Data on locating visible targets:
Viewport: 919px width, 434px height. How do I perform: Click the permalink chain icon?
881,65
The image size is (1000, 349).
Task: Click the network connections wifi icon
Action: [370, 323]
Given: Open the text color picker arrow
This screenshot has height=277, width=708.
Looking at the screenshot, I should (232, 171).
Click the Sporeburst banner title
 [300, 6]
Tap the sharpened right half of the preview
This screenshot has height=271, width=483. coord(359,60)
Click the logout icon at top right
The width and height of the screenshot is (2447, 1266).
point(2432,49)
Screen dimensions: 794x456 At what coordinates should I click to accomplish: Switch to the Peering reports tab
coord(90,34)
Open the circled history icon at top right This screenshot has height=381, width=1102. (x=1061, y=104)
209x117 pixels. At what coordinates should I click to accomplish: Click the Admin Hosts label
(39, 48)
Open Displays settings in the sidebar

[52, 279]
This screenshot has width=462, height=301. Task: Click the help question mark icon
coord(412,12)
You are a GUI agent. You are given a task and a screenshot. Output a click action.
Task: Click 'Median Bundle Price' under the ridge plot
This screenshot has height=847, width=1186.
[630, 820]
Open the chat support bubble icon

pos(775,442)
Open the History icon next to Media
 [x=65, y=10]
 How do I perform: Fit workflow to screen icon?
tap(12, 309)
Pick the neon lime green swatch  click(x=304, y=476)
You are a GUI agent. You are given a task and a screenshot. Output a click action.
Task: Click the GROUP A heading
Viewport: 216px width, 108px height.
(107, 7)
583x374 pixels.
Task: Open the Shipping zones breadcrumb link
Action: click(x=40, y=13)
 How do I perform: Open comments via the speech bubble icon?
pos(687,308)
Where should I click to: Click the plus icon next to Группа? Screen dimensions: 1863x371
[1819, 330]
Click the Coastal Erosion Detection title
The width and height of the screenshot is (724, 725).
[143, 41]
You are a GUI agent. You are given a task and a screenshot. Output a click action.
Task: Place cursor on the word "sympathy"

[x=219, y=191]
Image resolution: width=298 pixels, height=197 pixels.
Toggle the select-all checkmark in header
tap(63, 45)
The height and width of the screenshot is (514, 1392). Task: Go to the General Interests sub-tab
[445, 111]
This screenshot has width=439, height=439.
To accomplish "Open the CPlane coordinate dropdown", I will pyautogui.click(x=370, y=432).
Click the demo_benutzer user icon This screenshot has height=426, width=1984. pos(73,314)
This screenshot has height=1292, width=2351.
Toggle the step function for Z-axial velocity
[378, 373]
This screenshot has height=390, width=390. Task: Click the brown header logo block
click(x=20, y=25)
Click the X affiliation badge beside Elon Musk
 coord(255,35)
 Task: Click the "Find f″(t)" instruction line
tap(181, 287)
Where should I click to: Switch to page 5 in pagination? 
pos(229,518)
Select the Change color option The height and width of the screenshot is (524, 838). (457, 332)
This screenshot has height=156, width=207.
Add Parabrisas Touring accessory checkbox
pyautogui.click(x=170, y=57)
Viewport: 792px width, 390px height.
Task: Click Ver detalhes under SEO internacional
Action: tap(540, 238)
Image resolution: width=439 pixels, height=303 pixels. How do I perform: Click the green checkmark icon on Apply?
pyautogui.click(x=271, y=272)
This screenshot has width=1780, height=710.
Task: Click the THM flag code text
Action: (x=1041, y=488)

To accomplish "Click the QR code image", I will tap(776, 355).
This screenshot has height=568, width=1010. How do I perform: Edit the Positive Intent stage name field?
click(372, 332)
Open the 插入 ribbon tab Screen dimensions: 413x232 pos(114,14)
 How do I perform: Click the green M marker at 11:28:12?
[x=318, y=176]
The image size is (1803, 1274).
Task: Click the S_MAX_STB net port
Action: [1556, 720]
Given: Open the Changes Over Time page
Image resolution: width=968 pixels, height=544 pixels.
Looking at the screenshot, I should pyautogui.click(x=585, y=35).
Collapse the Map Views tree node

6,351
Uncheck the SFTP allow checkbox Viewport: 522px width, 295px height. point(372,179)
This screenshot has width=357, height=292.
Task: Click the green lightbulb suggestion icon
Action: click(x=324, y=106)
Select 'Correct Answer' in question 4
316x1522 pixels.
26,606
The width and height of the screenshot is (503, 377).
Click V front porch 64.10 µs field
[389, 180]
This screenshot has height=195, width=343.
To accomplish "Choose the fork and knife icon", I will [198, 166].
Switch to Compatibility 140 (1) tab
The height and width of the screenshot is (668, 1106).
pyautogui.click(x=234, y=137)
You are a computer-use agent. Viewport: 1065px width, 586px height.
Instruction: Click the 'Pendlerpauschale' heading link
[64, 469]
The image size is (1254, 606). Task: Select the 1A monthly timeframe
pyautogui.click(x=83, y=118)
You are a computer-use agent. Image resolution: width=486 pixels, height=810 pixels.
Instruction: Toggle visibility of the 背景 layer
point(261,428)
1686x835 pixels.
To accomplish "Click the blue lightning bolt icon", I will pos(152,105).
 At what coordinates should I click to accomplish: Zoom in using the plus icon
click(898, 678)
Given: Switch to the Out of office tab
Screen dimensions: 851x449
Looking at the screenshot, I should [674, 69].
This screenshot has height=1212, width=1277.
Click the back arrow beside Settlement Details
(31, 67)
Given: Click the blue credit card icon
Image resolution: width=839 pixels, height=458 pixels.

## [EXERCISE DESCRIPTION]
Update all of the entries above so that every "GUI agent" reads "interface agent", and leave everything else unchanged.

## [WORKED SOLUTION]
Viewport: 919px width, 434px height. How do I perform: Click the permalink chain icon?
881,65
The image size is (1000, 349).
Task: Click the network connections wifi icon
Action: [370, 323]
Given: Open the text color picker arrow
This screenshot has height=277, width=708.
Looking at the screenshot, I should (232, 171).
Click the Sporeburst banner title
 [300, 6]
Tap the sharpened right half of the preview
This screenshot has height=271, width=483. coord(359,60)
Click the logout icon at top right
The width and height of the screenshot is (2447, 1266).
point(2432,49)
Screen dimensions: 794x456 At what coordinates should I click to accomplish: Switch to the Peering reports tab
coord(90,34)
Open the circled history icon at top right This screenshot has height=381, width=1102. (x=1061, y=104)
209x117 pixels. At what coordinates should I click to accomplish: Click the Admin Hosts label
(39, 48)
Open Displays settings in the sidebar

[52, 279]
This screenshot has width=462, height=301. Task: Click the help question mark icon
coord(412,12)
You are a interface agent. You are given a task and a screenshot. Output a click action.
Task: Click 'Median Bundle Price' under the ridge plot
This screenshot has height=847, width=1186.
[630, 820]
Open the chat support bubble icon

pos(775,442)
Open the History icon next to Media
 [x=65, y=10]
 How do I perform: Fit workflow to screen icon?
tap(12, 309)
Pick the neon lime green swatch  click(x=304, y=476)
You are a interface agent. You are given a task and a screenshot. Output a click action.
Task: Click the GROUP A heading
Viewport: 216px width, 108px height.
(107, 7)
583x374 pixels.
Task: Open the Shipping zones breadcrumb link
Action: click(x=40, y=13)
 How do I perform: Open comments via the speech bubble icon?
pos(687,308)
Where should I click to: Click the plus icon next to Группа? Screen dimensions: 1863x371
[1819, 330]
Click the Coastal Erosion Detection title
The width and height of the screenshot is (724, 725).
[143, 41]
You are a interface agent. You are given a task and a screenshot. Output a click action.
Task: Place cursor on the word "sympathy"

[x=219, y=191]
Image resolution: width=298 pixels, height=197 pixels.
Toggle the select-all checkmark in header
tap(63, 45)
The height and width of the screenshot is (514, 1392). Task: Go to the General Interests sub-tab
[445, 111]
This screenshot has width=439, height=439.
To accomplish "Open the CPlane coordinate dropdown", I will pyautogui.click(x=370, y=432).
Click the demo_benutzer user icon This screenshot has height=426, width=1984. pos(73,314)
This screenshot has height=1292, width=2351.
Toggle the step function for Z-axial velocity
[378, 373]
This screenshot has height=390, width=390. Task: Click the brown header logo block
click(x=20, y=25)
Click the X affiliation badge beside Elon Musk
 coord(255,35)
 Task: Click the "Find f″(t)" instruction line
tap(181, 287)
Where should I click to: Switch to page 5 in pagination? 
pos(229,518)
Select the Change color option The height and width of the screenshot is (524, 838). (457, 332)
This screenshot has height=156, width=207.
Add Parabrisas Touring accessory checkbox
pyautogui.click(x=170, y=57)
Viewport: 792px width, 390px height.
Task: Click Ver detalhes under SEO internacional
Action: tap(540, 238)
Image resolution: width=439 pixels, height=303 pixels. How do I perform: Click the green checkmark icon on Apply?
pyautogui.click(x=271, y=272)
This screenshot has width=1780, height=710.
Task: Click the THM flag code text
Action: (x=1041, y=488)

To accomplish "Click the QR code image", I will tap(776, 355).
This screenshot has height=568, width=1010. How do I perform: Edit the Positive Intent stage name field?
click(372, 332)
Open the 插入 ribbon tab Screen dimensions: 413x232 pos(114,14)
 How do I perform: Click the green M marker at 11:28:12?
[x=318, y=176]
The image size is (1803, 1274).
Task: Click the S_MAX_STB net port
Action: [1556, 720]
Given: Open the Changes Over Time page
Image resolution: width=968 pixels, height=544 pixels.
Looking at the screenshot, I should pyautogui.click(x=585, y=35).
Collapse the Map Views tree node

6,351
Uncheck the SFTP allow checkbox Viewport: 522px width, 295px height. point(372,179)
This screenshot has width=357, height=292.
Task: Click the green lightbulb suggestion icon
Action: click(x=324, y=106)
Select 'Correct Answer' in question 4
316x1522 pixels.
26,606
The width and height of the screenshot is (503, 377).
Click V front porch 64.10 µs field
[389, 180]
This screenshot has height=195, width=343.
To accomplish "Choose the fork and knife icon", I will [198, 166].
Switch to Compatibility 140 (1) tab
The height and width of the screenshot is (668, 1106).
pyautogui.click(x=234, y=137)
You are a computer-use agent. Viewport: 1065px width, 586px height.
Instruction: Click the 'Pendlerpauschale' heading link
[64, 469]
The image size is (1254, 606). Task: Select the 1A monthly timeframe
pyautogui.click(x=83, y=118)
You are a computer-use agent. Image resolution: width=486 pixels, height=810 pixels.
Instruction: Toggle visibility of the 背景 layer
point(261,428)
1686x835 pixels.
To accomplish "Click the blue lightning bolt icon", I will pos(152,105).
 At what coordinates should I click to accomplish: Zoom in using the plus icon
click(898, 678)
Given: Switch to the Out of office tab
Screen dimensions: 851x449
Looking at the screenshot, I should [674, 69].
This screenshot has height=1212, width=1277.
Click the back arrow beside Settlement Details
(31, 67)
Given: Click the blue credit card icon
Image resolution: width=839 pixels, height=458 pixels.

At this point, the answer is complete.